Estamos más cerca del caos que del milagro. Pues, reconocido esto, ¿a qué esperamos?
Es probable que yo sea quien no tiene la razón en su sano juicio. No puedo examinarme, no sería justo. Pero mis ojos ven realidades que corroboran mis oídos. ¿Por qué me va a engañar el cerebro? ¿Qué saca con eso? Quizá tiene miedo a que lo revienten con una bala de plata y por ese motivo se pone en guardia. Bien podría ser.
Lo cierto y tangible es que no se puede seguir durmiendo. Es preferible meterse en la bañera con agua caliente y abrirse las venas si eso es lo que le da la paz a uno.
Analizando los despropósitos cometidos por el autócrata y sus «babeantes extraterrestres» en estos cinco años de poder socialista, no hace falta mucha inteligencia para darse cuenta de hacia dónde quiere llevarnos el conductor embravecido. Va tan rápido que no le da tiempo a mirar por el espejo retrovisor. Cegado por el exceso de autoridad, solo persigue su fin. No existe otro objetivo.
Lo curioso es que parece tocado por el dedo de Dios. Es como si fuese creyente (igual lo es) y tuviera encomendada una misión estelar que solo conocen él y el ser superior que se la encargó.
Pues cuando él dice: «No hay nada sobre Begoña», y después lo repiten los prebendarios de la marca roja como si fuesen ovejas o pajarillos en el nido con la boca abierta esperando que les den de comer, ninguno parece un hombre. Es tal su simpleza de argumentos que dejan de ser hombres y pasan a ser desalmados. Pero si la misión encomendada al hacedor de sus beneficios consigue hacer realidad lo que ellos esperan, ¿para qué va a necesitarlos después? Supongo que se darán cuenta de que son prescindibles y, por tanto, innecesarios.
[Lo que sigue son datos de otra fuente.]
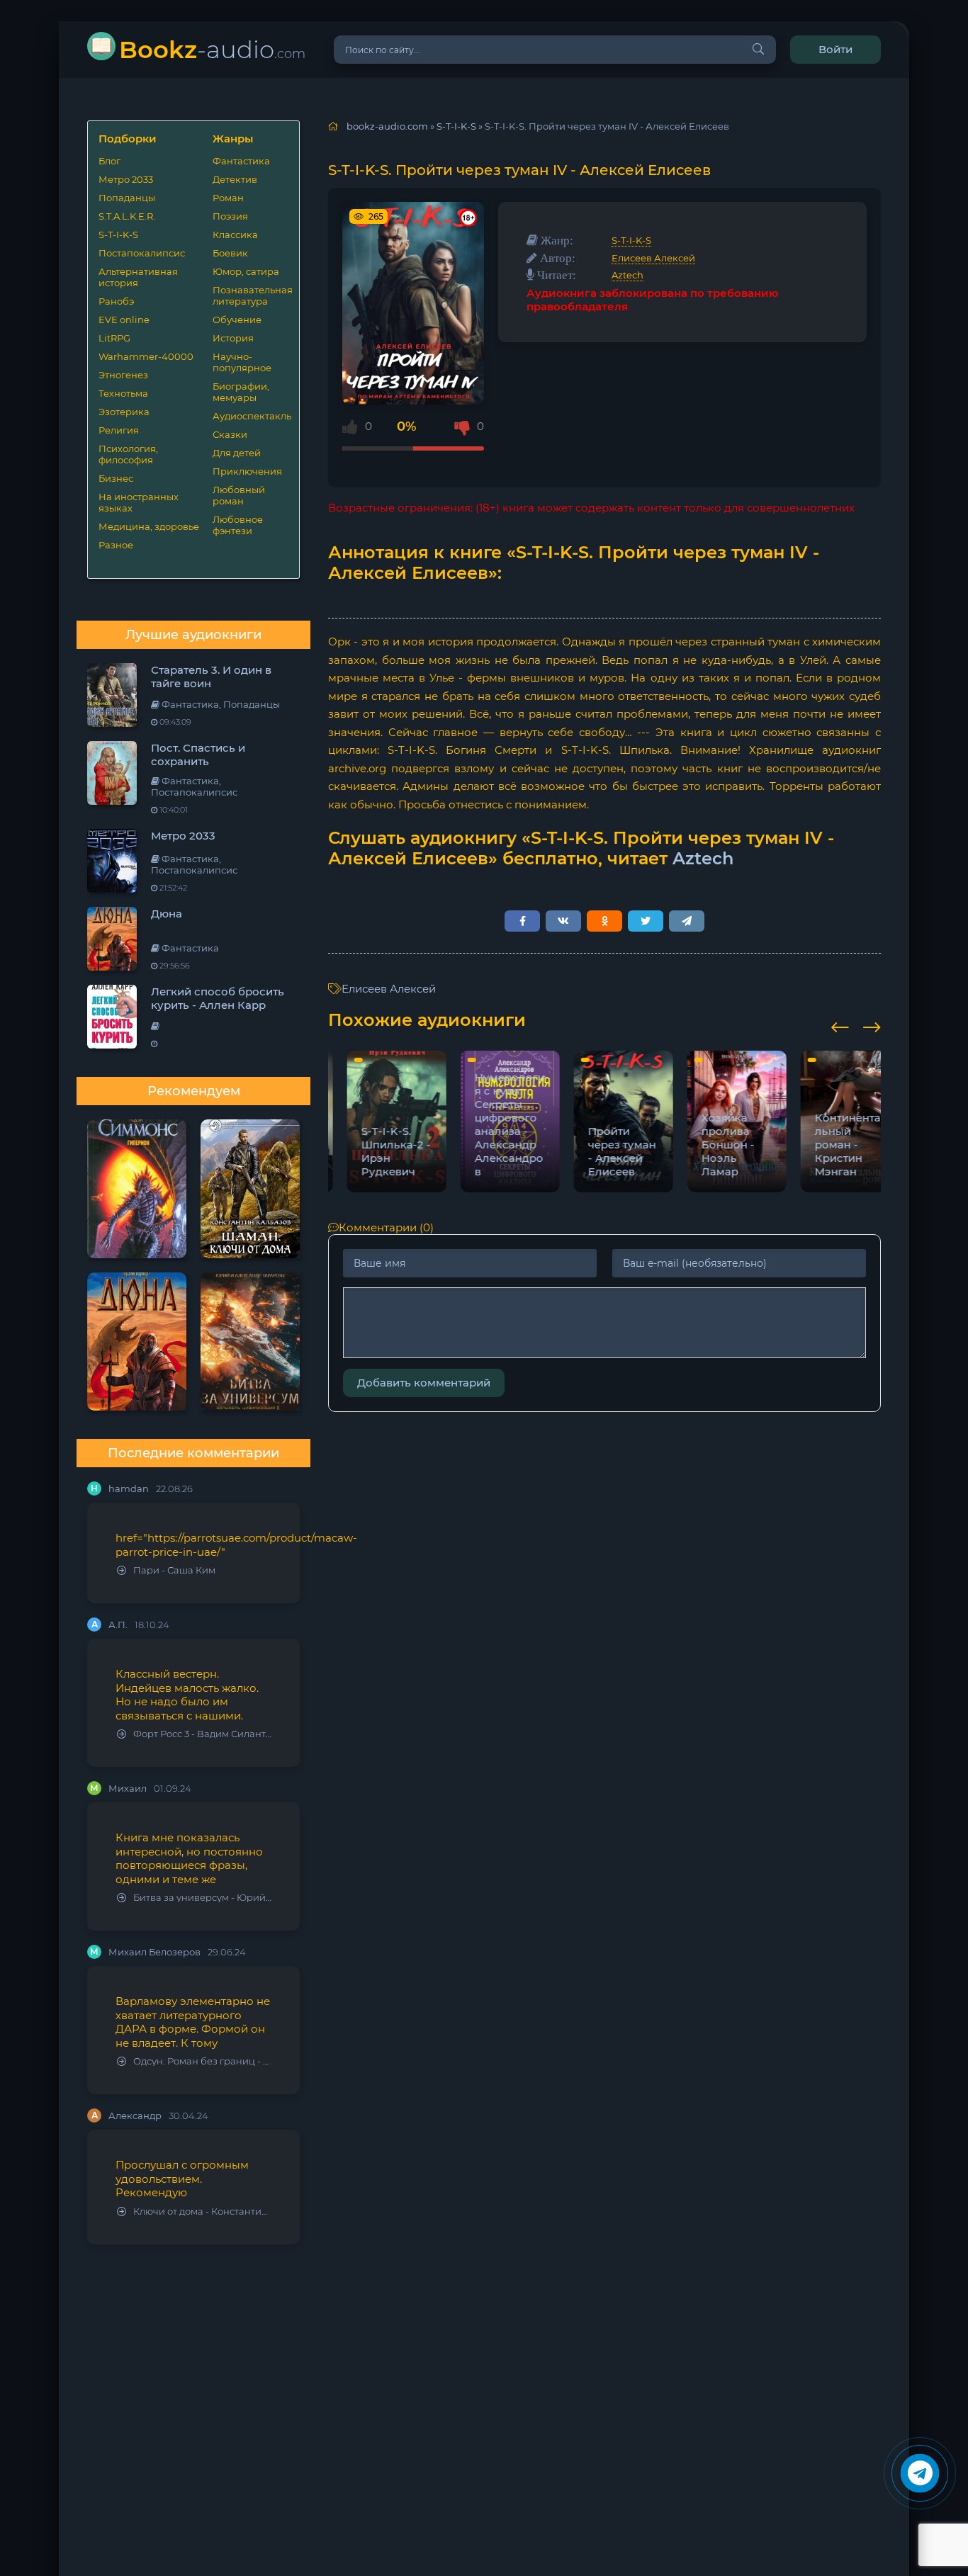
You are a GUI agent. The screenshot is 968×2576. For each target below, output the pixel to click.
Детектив (235, 179)
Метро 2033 (126, 179)
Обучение (237, 319)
También se darán cuenta de que pasarían de cómplices a esclavos, puesto que en un corral de gorrinos solo deja de pisar la mierda el amo, además de decidir cuándo se pasa a ser carnaza.
Imagino que compartirán las palabras del humilde sabio escudero de don Quijote: «Vayan días y vengan ollas».
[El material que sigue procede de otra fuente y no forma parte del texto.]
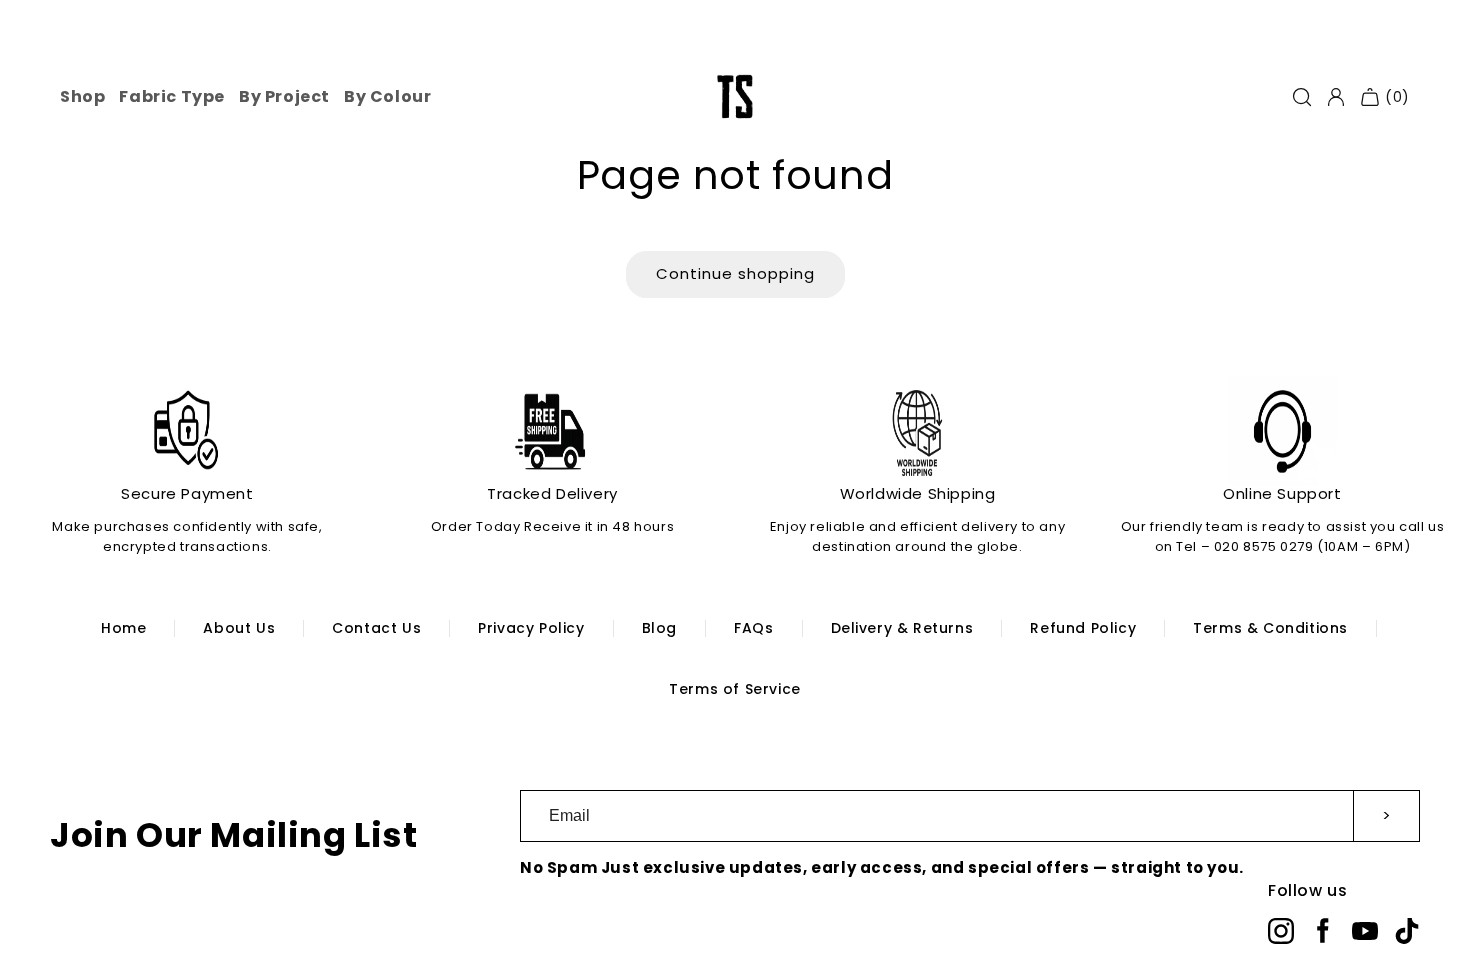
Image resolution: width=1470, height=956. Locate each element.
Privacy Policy (531, 628)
Marqués de Pinofiel y de la Gloria Floja.
La desesperación de los pueblos cuando son maltratados por el gobierno; la dureza y el orgullo de los reyes; la molicie que los hace incapaces de velar sobre los miembros del Estado para precaver las turbulencias, la ambición e inquietud de los grandes, cuando se les da demasiada licencia y se permita a sus pasiones una libertad ilimitada; la multitud de grandes y pequeños que viven en la molicie, en la ociosidad y en el lujo; la muchedumbre de hombres que, por estar dedicados a la milicia, abandonan todas las ocupaciones útiles en tiempo de paz: he aquí lo que causa las revoluciones; no el pan que se deja comer pacíficamente al labrador y al artesano, que lo han ganado con el sudor de su rostro.